Several new research studies have highlighted the increasing risk of wildfires, and the many problems they are causing that are affecting the environment, our health, and property. Wildfires in the United States and Canada are burning areas that are about three times larger than the averages from the 1980s. Canada set a record this year; an area about the size of Portugal went up in flames, much of that in boreal forests. A recent report found that lightning was the main cause of fires in boreal forests. Scientists expect that these fires will continue to get worse.
"Is this a new normal? No, it's a new abnormal," University of Pennsylvania climate scientist Michael Mann told The Associated Press. "It continues to get worse. If we continue to warm the planet, we don't settle into some new state. It's an ever-moving baseline of worse and worse."
Woodwell Climate Research Center senior scientist Jennifer Francis suggested that 'wildfire' is no longer an accurate term to describe what's happening, because these fires are unnatural and humans have made them more likely and more intense.
Unless greenhouse gas levels are reduced, the wildfire problem will also get worse. A recent study showed that human-induced climate change has provided more fuel for fires, and since 1984, the area of forests burned in fires has at least doubled. The lightning that is causing boreal forest fires is also increasing in frequency; for every degree of global warming, lightning increased from 11 to 31 percent over intact extratropical forests. Boreal forests also tend to sit on top of permafrost, and when they burn, tons of carbon is released, exacerbating global warming.
The US National Interagency Fire Center began keeping statistics on US wildfires in the early 1980s. Between 1983 and 1987, around 3,300 square miles (8,546 square kilometers) burned every year. But now, that annual average is about 12,000 square miles (31,000 square kilometers), an area the size of Maryland.
In the United States, these fires are also burning more homes, according to new research reported in Science. Homes are increasingly being built in the urban-wildland interface (WUI), raising the risk that they could burn. From 1990 to 2020, the number of homes built in WUI areas increased by 31 percent, and the development was dense; homes in WUI regions increased by 46 percent, which represents about 44 million houses. The number of dwellings burned in wildfires has also doubled in the past three decades, with 55,000 homes burning in only the past 12 years.

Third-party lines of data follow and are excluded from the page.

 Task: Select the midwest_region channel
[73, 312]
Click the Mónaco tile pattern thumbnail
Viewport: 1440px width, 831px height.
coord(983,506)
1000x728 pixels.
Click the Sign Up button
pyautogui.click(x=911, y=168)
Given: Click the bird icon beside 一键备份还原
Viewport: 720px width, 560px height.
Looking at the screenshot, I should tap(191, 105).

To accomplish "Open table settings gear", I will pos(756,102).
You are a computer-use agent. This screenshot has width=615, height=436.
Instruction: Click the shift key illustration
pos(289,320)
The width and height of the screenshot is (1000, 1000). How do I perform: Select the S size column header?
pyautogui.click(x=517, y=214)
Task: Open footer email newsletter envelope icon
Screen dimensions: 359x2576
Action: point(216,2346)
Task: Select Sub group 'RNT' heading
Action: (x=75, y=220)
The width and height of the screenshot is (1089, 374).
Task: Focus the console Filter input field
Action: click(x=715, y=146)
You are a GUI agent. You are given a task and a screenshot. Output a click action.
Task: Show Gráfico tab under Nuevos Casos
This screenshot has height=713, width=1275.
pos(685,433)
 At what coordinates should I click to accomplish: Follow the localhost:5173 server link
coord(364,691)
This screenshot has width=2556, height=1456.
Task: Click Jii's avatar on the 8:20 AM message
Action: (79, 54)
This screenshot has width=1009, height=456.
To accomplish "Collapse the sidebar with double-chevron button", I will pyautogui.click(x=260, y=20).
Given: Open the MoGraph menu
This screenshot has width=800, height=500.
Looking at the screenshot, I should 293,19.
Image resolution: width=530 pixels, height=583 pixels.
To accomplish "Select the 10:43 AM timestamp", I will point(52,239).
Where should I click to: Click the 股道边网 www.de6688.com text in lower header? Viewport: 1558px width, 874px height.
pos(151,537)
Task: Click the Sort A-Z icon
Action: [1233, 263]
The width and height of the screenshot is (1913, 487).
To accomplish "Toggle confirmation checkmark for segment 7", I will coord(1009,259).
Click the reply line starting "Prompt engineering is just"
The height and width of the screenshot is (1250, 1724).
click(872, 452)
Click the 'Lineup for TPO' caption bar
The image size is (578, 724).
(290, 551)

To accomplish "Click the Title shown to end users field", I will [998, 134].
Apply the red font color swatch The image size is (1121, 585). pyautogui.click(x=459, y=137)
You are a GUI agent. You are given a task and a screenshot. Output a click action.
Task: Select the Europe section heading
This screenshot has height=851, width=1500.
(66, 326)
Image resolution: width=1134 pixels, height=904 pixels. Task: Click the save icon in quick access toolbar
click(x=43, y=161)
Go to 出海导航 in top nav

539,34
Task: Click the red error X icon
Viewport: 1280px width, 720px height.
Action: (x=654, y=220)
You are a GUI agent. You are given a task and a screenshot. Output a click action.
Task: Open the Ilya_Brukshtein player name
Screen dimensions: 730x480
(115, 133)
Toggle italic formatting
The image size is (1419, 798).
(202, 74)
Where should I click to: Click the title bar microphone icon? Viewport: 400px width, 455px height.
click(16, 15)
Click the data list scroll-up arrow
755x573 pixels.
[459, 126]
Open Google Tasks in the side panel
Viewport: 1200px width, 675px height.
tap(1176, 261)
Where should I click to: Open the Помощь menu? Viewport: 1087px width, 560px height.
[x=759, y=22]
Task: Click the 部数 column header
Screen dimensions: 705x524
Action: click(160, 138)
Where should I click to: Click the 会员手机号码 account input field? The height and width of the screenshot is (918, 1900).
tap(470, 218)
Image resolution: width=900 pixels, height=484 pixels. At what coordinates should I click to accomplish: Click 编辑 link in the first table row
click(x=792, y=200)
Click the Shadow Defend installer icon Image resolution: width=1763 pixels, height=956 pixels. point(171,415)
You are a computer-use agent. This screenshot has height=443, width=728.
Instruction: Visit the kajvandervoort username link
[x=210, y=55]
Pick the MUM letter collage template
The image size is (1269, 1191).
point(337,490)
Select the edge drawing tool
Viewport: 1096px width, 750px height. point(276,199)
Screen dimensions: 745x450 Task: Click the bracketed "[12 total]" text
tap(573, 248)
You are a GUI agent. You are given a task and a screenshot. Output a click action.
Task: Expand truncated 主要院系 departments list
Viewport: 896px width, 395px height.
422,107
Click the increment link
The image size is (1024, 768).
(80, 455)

Even smaller wildfires in more remote areas can have far-reaching impacts, according to a study by scientists at the Leibniz Institute for Tropospheric Research (TROPOS). This work focused on Australian wildfires, which were shown to cause changes in atmospheric circulation around the globe.
This study also found evidence of how stratospheric changes can affect weather systems. In modeling, when upper tropospheric layers warmed, relative humidity dropped, and there were fewer cirrus clouds. The work also suggested that Australian wildfires may have led to a 0.2 percent decrease in global precipitation.
"The exact impacts of extreme fires on our weather and climate are difficult to estimate due to the existing uncertainties. Our study is also affected by these uncertainties. Nevertheless, we were able to find that the Australian fires, which were a tiny source in relation to the entire Earth, have a global impact. Our findings also show that not only the cirrus cloud cover is reduced, but that the entire water cycle could have been weakened by the Australian fires, although the quantitative estimation of these effects is extremely uncertain," noted Dr. Fabian Senf of TROPOS.
Wildfires are also a major health hazard, releasing particles known as PM2.5, which are perfectly sized to embed into human lungs and seep into blood. The Health Effects Institute has estimated that PM2.5 has caused around 4 million deaths worldwide and nearly 48,000 deaths in the US alone in 2019.
"There is emerging evidence that the toxicity of wildfire smoke PM2.5 is more toxic than what comes out of tailpipes," said Kris Ebi, a University of Washington climate and health scientist.